Q: Type in "[your name] needs" in the Google search.
A: Katie needs to show more leg ..and thigh ...Otherwise why watch?

Q: Type in "[your name] looks like" in Google search.
A: Katie looks like an oompa-loompa with t!ts.

Q: Type in "[your name] says" in Google search.
A: Katie says “Iron” in a funny way.

Q: Type in "[your name] wants" in Google search.
A: Katie Wants a Fast One.

Q: Type in "[your name] does" in Google search.
A: Katie does a pull-up.

Q: Type in "[your name] hates" in Google search.
A: Katie hates her hair.

Q: Type in "[your name] asks" in Google search.
A: Katie asks a very serious question.

Q: Type in "[your name] goes" in Google search.
A: Katie goes to Tokyo.

Q: Type in "[your name] likes " in Google search.
A: Katie likes her binkie.

Q: Type in "[your name] eats " in Google search.
A: Katie eats a potato bug.

Q: Type in "[your name] wears " in Google search.
A: Katie wears short shorts.

Q: Type in "[your name] was arrested for" in Google Search.
A: Katie was arrested for peeing in public at Times Square in New York on New Year's Eve'.

Thursday, January 8, 2009

we humans can do weird things

I feel so ridiculously behind the times, but I just discovered these guys. And they are cool.

Wednesday, January 7, 2009

i'll be the pinky to your brain

More fun-ness here: your world domination plan.

To get you going, here's a look at mine. I will probably need to update it at some point, however:

Congratulations on being the creator of a new Evil Plan (tm)!

Your objective is simple: Soul Accumulation.

Your motive is a little bit more complex: Mom never loved me

Stage One

To begin your plan, you must first seduce a town mascot. This will cause the world to slaughter a sacred calf to appease the gods, confused by your arrival. Who is this nightmare beyond comprehension? Where did they come from? And why do they look so good as a brain in a jar?

Stage Two

Next, you must vaporize the moon (ooh, tides!). This will all be done from a floating fortress, a mysterious place of unrivaled dark glory. Upon seeing this, the world will fall into catatonic trances, as countless hordes of mean english teachers hasten to do your every bidding.

Stage Three

Finally, you must unleash your needlessly big weather machine, bringing about an unending cacophony of screams. Your name shall become synonymous with the Spice Girls, and no man will ever again dare interrupt your sentences. Everyone will bow before your superior firepower, and the world will have no choice but to lavish endless praise on your misdeeds.

Tuesday, January 6, 2009

if you are trapped in a house surrounded by demons, making coffee will not help anyone

I love lists. Especially ones that tell you how to survive being in a horror movie.
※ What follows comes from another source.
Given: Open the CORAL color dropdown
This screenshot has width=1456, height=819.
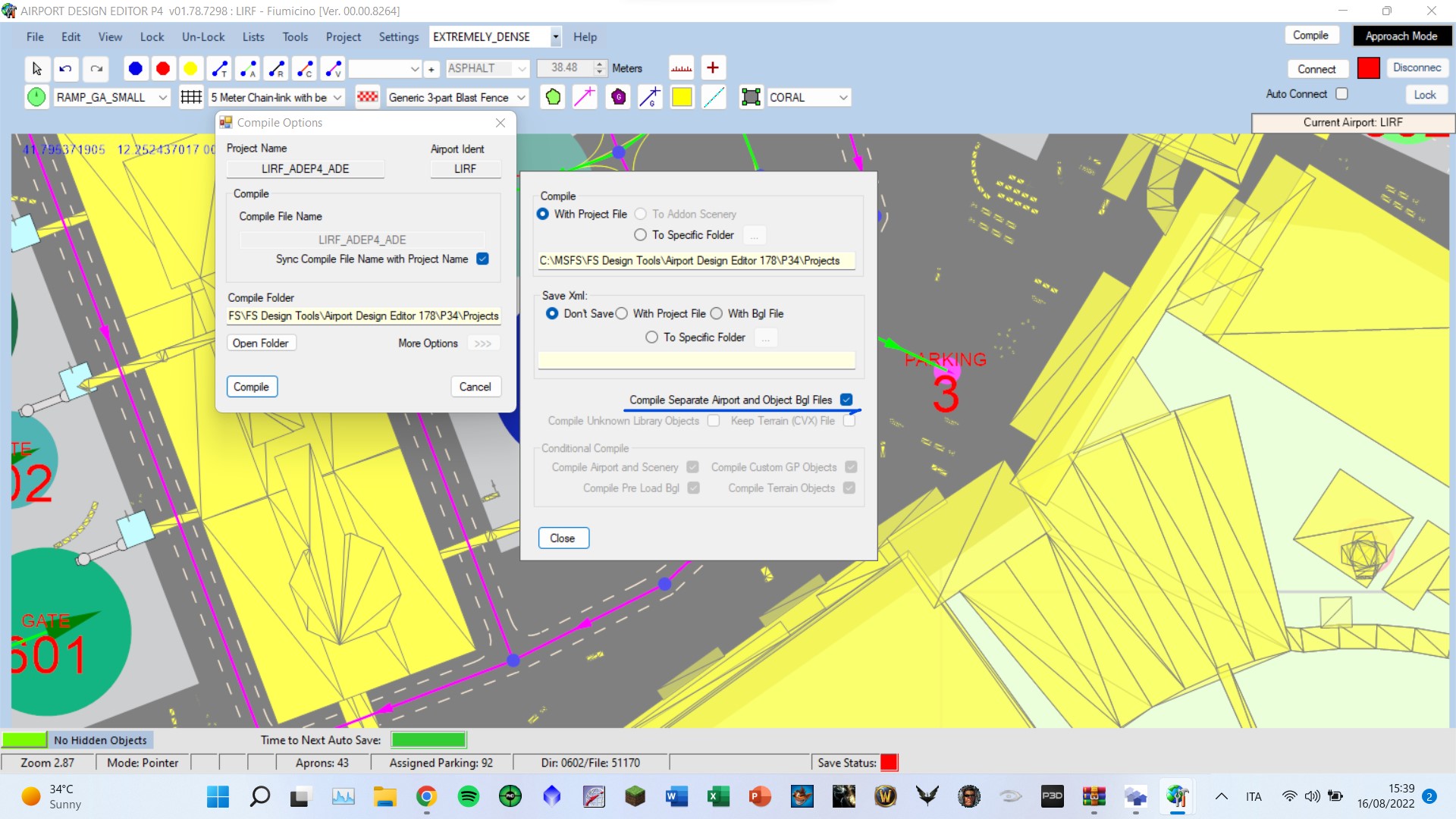Looking at the screenshot, I should coord(843,98).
And such good advice, too. Like "Never climb a fence with barbed wire at the top to go skinny dipping in an unusual, mysterious, government-owned body of water. Especially if there are rumors about government 'happenings' circulating."
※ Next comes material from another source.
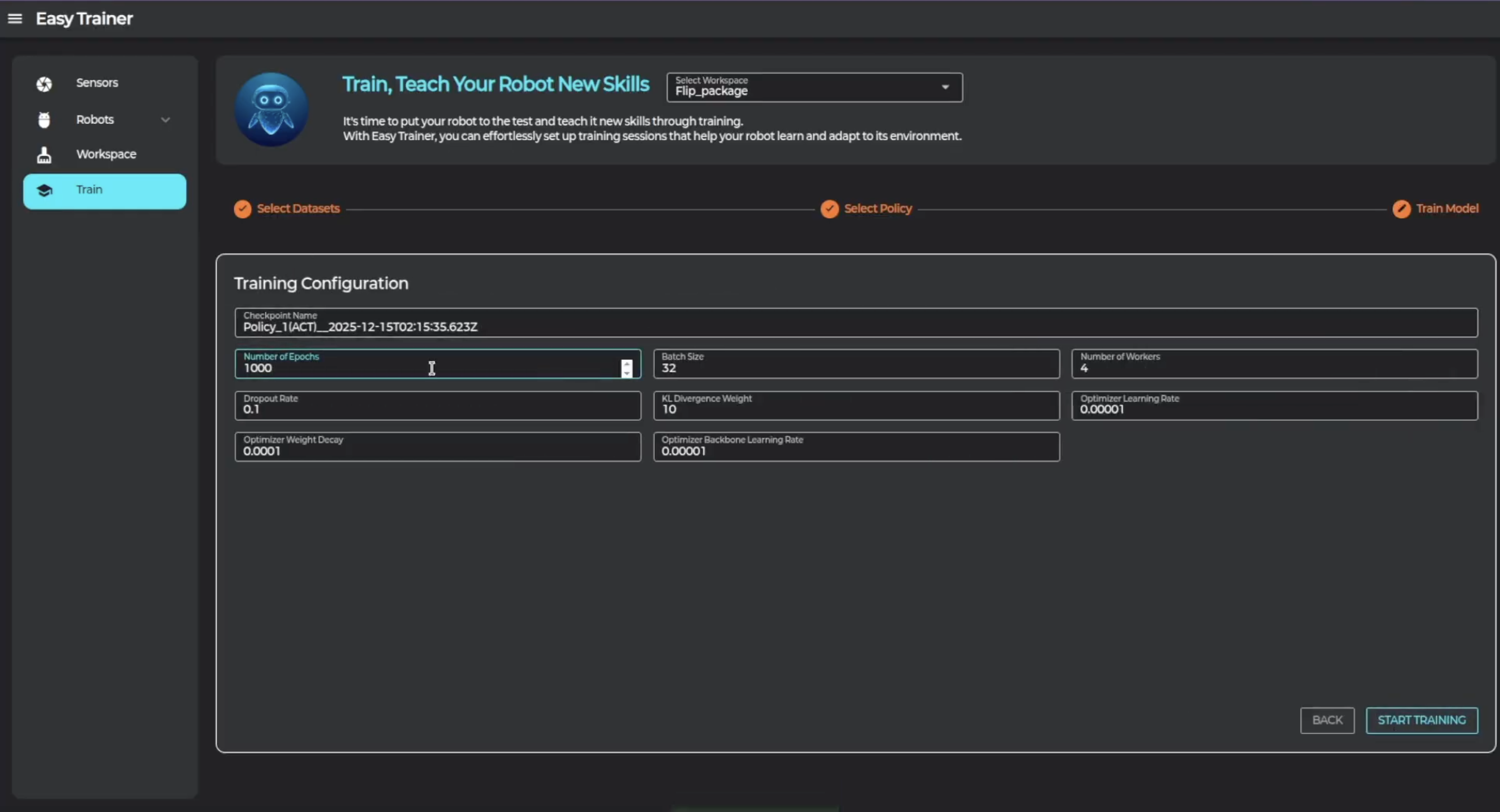Click the Select Policy checkmark step icon
This screenshot has height=812, width=1500.
point(829,209)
Or "Don't bother telling another character to 'Stay in the car.' They won't anyway, and will end up saving you."

And, of course, "Always use the buddy system. Also, make sure that your buddy is slower, weaker, or dumber than you are."

dance, dance

I grew up listening to oldies music (that and classical music...which I suppose can be classified as oldies music), and I still enjoy it a lot. But I never really stopped to think what these artists must have looked like as they performed. I mean, sure, they sound hip and cool (for their day, anyways) but what did "hip and cool" look like back in the day?

Apparently, it looked pretty gay. And for the record, I still like the Temptations, but now I have a whole new appreciation for them and their dancing skilz.

Monday, January 5, 2009

when you ride alone, you ride with hitler!
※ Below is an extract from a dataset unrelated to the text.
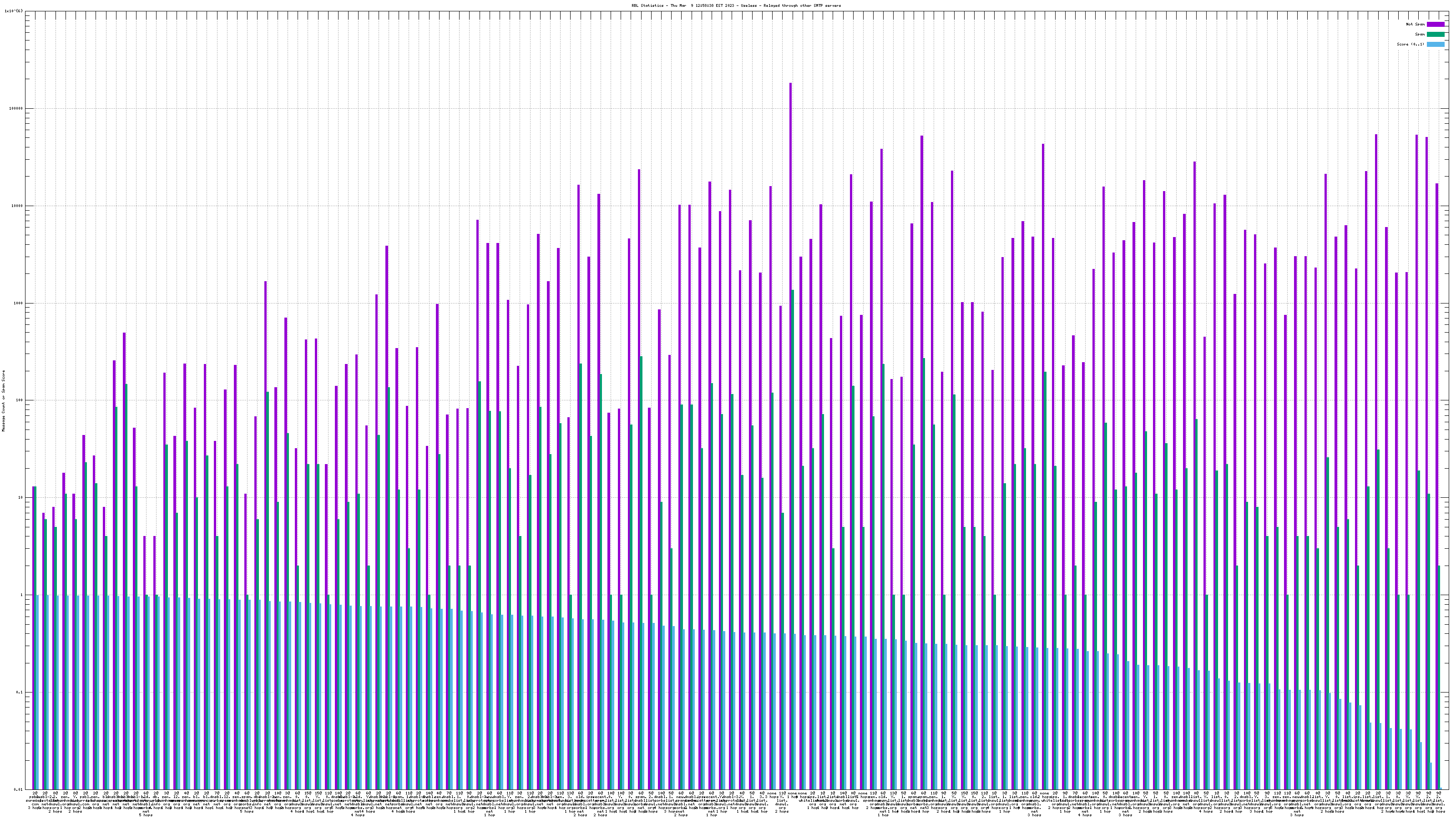Screen dimensions: 1456x819
Task: Click the 10000 y-axis tick label
Action: 16,206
Propaganda is a fascinating thing. I recently came across a website with old WW2 posters, encouraging people to support the war effort, and it's somewhat amusing (and just a little disturbing) to see how blatant the message was. I found a few of my favorites to share. It struck me how much we have been affected by these messages, specifically the ones involving the role of women in the war effort. The caricatures of Japanese and German bad guys are also interesting, as the posters turned them into monstrous Christ-killing monkeys, while the West was firmly "on God's side."